One of the reasons Warner Bros. finally picked a side was the need to eliminate confusion over the competing high-definition formats. HD-DVD had a couple of strikes against it in this regard: its use of the term “DVD” and the ability to incorporate dual-format discs in a single package. Blu-ray, on the other hand, was a clear and concise term and could in no way be confused with standard DVD technology. With Blu-ray’s big marketing push and the “sex appeal” factor, HD-DVD supporters hung precariously onto their position in the format war and couldn’t avoid any missteps. Warner Bros. today provided that misstep for them.
The impact of Warner Bros.’ Blu-ray announcement has already been felt, and not just in terms of consumers’ mindset. The high-profile HD-DVD consortium press conference scheduled to take place during CES 2008 has already been cancelled. In its cancellation notice, the HD-DVD Promotion Group said “We are currently discussing the potential impact of this announcement with the other HD DVD partner companies and evaluating next steps. We believe the consumer continues to benefit from HD DVD’s commitment to quality and affordability — a bar that is critical for the mainstream success of any format.”
HD-DVD’s quality was never in question, as its movies were continually on par with Blu-ray Disc, and its picture-in-picture functionality was only recently matched with Blu-ray Profile 1.1. And affordability, while currently a feather in HD-DVD’s cap, could soon be moot, as Sony Electronics President Stan Glasgow has predicted several Blu-ray players will drop to $399 sometime this year.
With that in mind, the “potential impact” of the Warner Bros. announcement is already clear, whether the HD-DVD Promotion Group wants to admit it or not: The first domino has just been tipped. HD-DVD could soon be dead.
Warner Bros. accounts for nearly 20 percent of U.S. DVD sales, so putting its high-definition weight behind Blu-ray Disc is a major coup. In addition, the company’s decision leaves only three big-time studios — Paramount, Universal and New Line — in support of HD-DVD. Did the HD-DVD Promotion Group really cancel its CES press conference to consult its remaining members, or did it do so to get a jump start on the mothballing process? In this case, it’s probably one and the same.

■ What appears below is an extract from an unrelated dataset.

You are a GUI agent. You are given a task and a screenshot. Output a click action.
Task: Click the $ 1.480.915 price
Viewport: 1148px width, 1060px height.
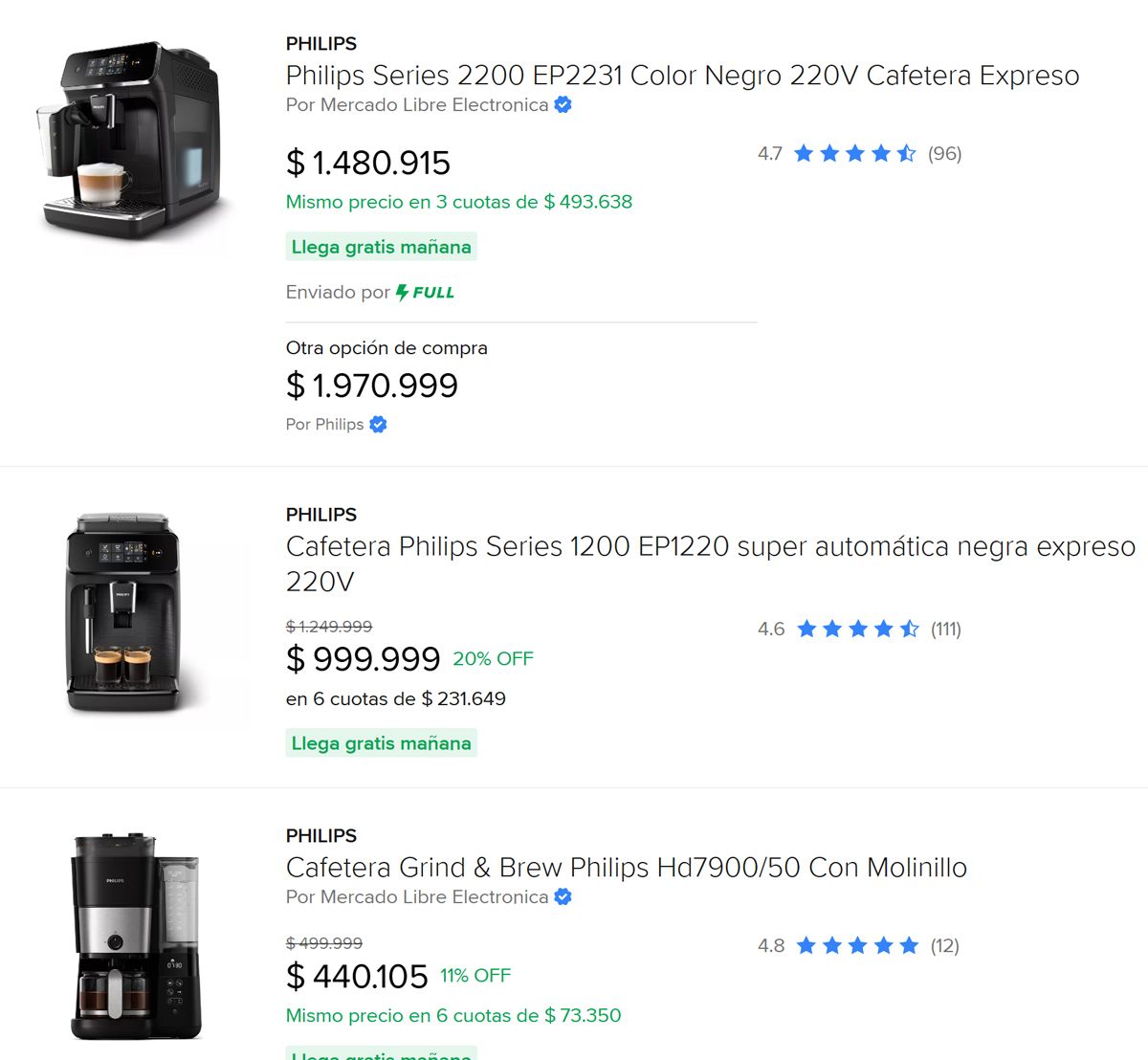(x=368, y=164)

Maybe consumers should be happy that the Blu-ray versus HD-DVD format war is all but over. With one format apparently on its way out, they can now focus on buying one new piece of hardware rather than two, and they can quit wondering why Blockbuster Video only carries one format (Blu-ray). And hey, if you find yourself with an expensive, shiny paper weight called “HD-DVD player” in your entertainment system…well, there’s always the antiques/collectibles section on eBay.